The U.S. Federal Reserve voted Wednesday to keep interest rates unchanged but the odds of a December rate hike appear to have improved.
Following its latest two-day policy meeting, the bank’s Federal Open Market Committee issued a statement that downplayed recent global financial market turmoil and said the U.S. labor market was still healing despite a slower pace of job growth.
“The committee continues to see the risks to the outlook for economic activity and the labor market as nearly balanced but is monitoring global economic and financial developments,” it said.
The committee also specifically pointed to a possible rate increase at its December meeting.
“In determining whether it will be appropriate to raise the target range at its next meeting, the Committee will assess progress — both realized and expected — toward its objectives of maximum employment and 2 percent inflation,” the statement said.

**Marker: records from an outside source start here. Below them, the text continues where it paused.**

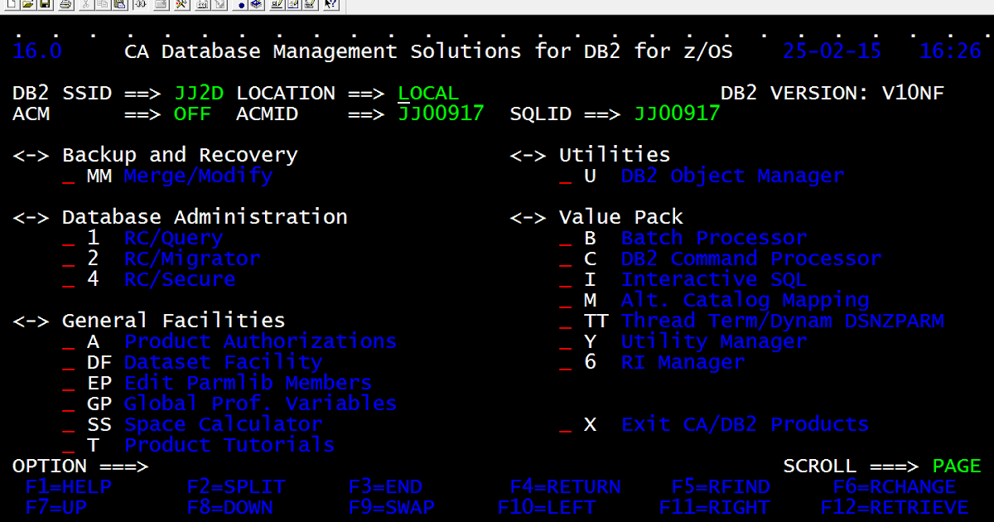Image resolution: width=994 pixels, height=522 pixels.
Task: Print the screen using the printer icon
Action: point(65,5)
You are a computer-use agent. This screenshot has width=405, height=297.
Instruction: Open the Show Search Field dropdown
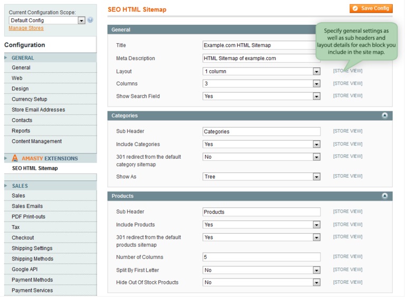(261, 97)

“The Fed is seriously considering a December rate hike,” Harm Bandholz, an economist at UniCredit in New York, told Reuters.
In September, the Fed used more cautious language, saying, “Recent global economic and financial developments may restrain economic activity somewhat and are likely to put further downward pressure on inflation in the near term.” Going into the Fed meeting this week, the financial markets had viewed March as the most likely time for the central bank to begin its rates “liftoff.”

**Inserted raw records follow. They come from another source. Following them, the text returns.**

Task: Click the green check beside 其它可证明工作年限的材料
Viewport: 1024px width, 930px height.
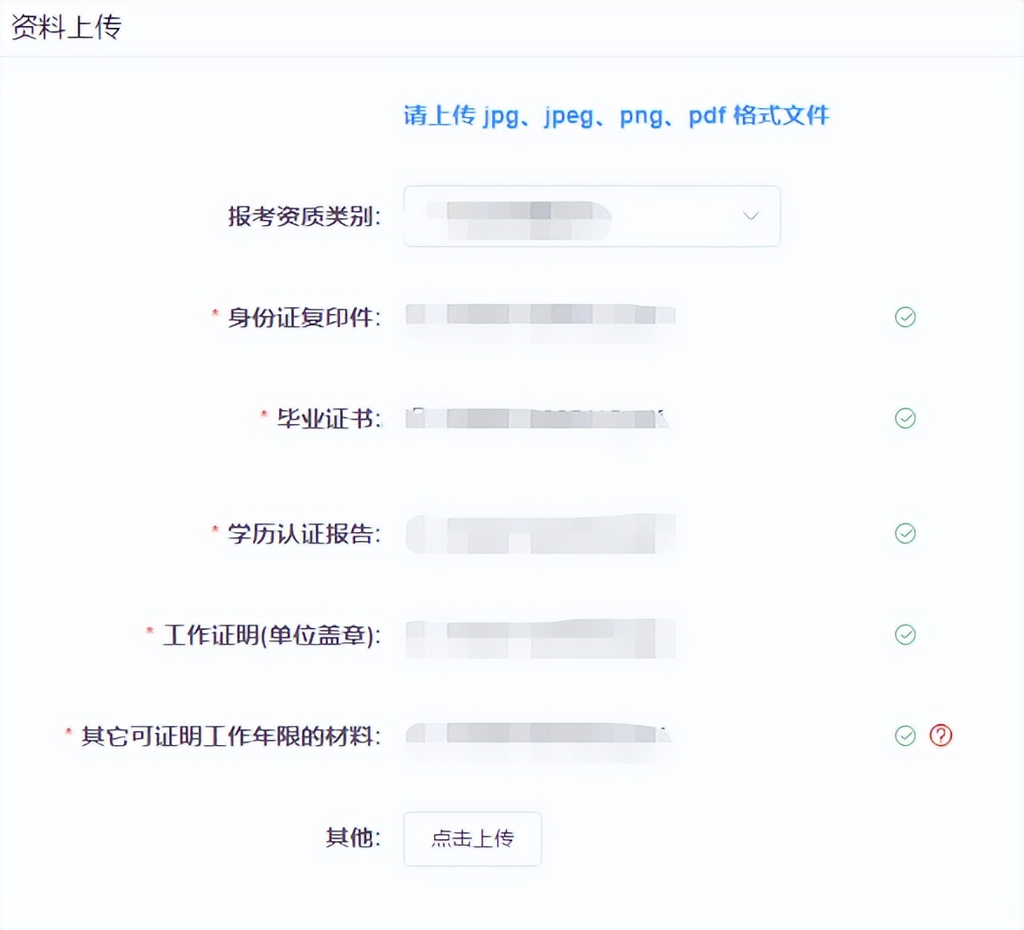Action: pyautogui.click(x=905, y=736)
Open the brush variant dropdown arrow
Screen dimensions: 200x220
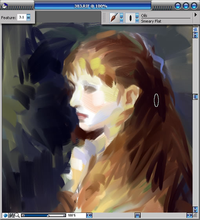[x=137, y=18]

Michael Feroli, a former Fed economist now at JPMorgan, said the Fed statement was the first since 1999 in which policymakers pointed to a possible rate increase at the next meeting.
“By specifically referring to that meeting they are basically testing the waters a bit,” said Aneta Markowska, an economist at Societe Generale in New York. She described it as a “subtle attempt” to gently nudge the market in that direction.
James Knightley, a senior global economist at ING, said the changes to the language of the Fed statement were “small in number, but reasonably significant.”
“On the dovish side, the Fed acknowledges that ‘the pace of jobs growth has slowed’ versus being viewed as ‘solid’ in September,” he told The Guardian. “However, the rest of the statement seems to try and put the most positive spin possible.”